Growing up with the times
Gaither has accomplished a number of firsts in The Salvation Army—he was the first African-American to serve as a divisional commander, be made commissioner, appointed chief of the staff and named national commander. The Gaithers’ marriage in 1967—during the turbulence of the civil rights era—marked the first racially integrated marriage of Salvation Army officers in the U.S.
“The Salvation Army has matured with the times,” Gaither said. “There are no barriers for minorities or women. Those who make themselves available for the call from the Lord to become officers will be trained and appointed to places where their gifts, skills and committed talent will make a kingdom impact in the nation and beyond.

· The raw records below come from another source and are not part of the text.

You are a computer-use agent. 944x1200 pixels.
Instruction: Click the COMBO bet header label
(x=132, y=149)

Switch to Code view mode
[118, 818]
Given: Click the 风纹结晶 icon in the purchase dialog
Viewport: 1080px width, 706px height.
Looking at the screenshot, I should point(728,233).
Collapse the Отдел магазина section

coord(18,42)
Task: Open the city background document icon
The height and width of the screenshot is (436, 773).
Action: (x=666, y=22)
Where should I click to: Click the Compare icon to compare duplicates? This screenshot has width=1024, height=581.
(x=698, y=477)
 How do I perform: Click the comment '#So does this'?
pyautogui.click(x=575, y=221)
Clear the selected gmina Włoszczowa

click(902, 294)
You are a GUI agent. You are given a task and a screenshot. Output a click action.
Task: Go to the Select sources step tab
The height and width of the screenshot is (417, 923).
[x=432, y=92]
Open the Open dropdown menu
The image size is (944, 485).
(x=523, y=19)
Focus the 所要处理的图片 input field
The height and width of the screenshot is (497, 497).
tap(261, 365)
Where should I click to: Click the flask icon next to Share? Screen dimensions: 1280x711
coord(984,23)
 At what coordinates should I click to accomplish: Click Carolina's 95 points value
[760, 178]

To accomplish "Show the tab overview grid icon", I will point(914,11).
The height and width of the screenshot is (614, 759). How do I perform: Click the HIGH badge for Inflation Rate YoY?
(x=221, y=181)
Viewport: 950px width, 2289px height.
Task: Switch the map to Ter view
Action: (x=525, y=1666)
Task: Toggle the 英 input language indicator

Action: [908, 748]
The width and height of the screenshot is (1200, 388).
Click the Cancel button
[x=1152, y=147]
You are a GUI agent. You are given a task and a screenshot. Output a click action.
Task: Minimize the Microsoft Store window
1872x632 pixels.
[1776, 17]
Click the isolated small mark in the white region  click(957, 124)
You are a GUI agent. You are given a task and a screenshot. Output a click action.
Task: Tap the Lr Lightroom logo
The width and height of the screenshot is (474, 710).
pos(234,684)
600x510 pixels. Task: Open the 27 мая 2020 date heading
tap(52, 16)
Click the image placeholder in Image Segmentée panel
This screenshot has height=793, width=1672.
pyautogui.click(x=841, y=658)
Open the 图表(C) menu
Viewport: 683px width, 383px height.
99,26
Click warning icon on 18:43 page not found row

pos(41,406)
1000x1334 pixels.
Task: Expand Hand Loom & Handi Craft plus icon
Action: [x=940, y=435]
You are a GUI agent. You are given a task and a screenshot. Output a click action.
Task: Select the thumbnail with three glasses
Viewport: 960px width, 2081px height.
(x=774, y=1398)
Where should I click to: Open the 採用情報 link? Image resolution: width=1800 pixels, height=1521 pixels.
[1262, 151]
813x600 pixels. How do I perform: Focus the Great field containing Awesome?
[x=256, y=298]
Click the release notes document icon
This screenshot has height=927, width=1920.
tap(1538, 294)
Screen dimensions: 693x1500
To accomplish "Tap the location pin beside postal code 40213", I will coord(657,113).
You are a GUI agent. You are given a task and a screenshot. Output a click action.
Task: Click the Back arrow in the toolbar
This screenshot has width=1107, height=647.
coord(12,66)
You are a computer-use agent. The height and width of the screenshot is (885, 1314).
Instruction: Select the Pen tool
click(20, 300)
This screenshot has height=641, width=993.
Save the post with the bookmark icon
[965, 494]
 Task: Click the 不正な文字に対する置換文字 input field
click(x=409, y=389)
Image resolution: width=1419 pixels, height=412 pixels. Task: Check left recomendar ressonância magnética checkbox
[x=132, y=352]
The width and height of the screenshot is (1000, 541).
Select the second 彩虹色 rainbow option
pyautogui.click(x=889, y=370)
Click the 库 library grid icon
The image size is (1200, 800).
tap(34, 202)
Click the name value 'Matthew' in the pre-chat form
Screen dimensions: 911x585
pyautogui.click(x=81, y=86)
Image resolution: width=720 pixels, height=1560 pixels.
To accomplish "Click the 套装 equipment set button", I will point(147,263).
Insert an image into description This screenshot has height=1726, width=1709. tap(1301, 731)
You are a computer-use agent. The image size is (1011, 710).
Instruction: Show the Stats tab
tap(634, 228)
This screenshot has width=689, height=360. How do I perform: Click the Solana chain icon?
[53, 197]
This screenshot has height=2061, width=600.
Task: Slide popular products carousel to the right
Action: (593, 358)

“Eva and I have thrilled at the sight of the diversity of the Army in America,” he said. “Hopefully, our experience will serve to encourage broader diversity, and especially those coming behind us will understand that color, gender, ethnicity, heritage—does not matter. God’s call to service is an open door of opportunity in The Salvation Army.”
The next stage
“Eva and I have given retirement a great deal of thought and prayer as we entered our final months of active service,” Gaither said. “We want to continue growing together in our marriage and in our spiritual life, we are looking forward to spending more time with our children and grandchildren, and we want to continue meaningful engagement in support of the mission, absent of the high level of pressure we have known for so many years.”
The Gaithers will retire in Pittsburgh, Pa. They look forward to opportunities to support officers, provide consultation, and undertake speaking engagements both within and external to the Army.
“Returning to Pittsburgh, a region we love, is like coming home for us,” he said. “The leadership roles Eva and I were privileged to occupy are sacred gifts to us, and we pray that the Lord has, in some measurable way, been pleased to use us in blessing others. We’re just proud to be soldiers.”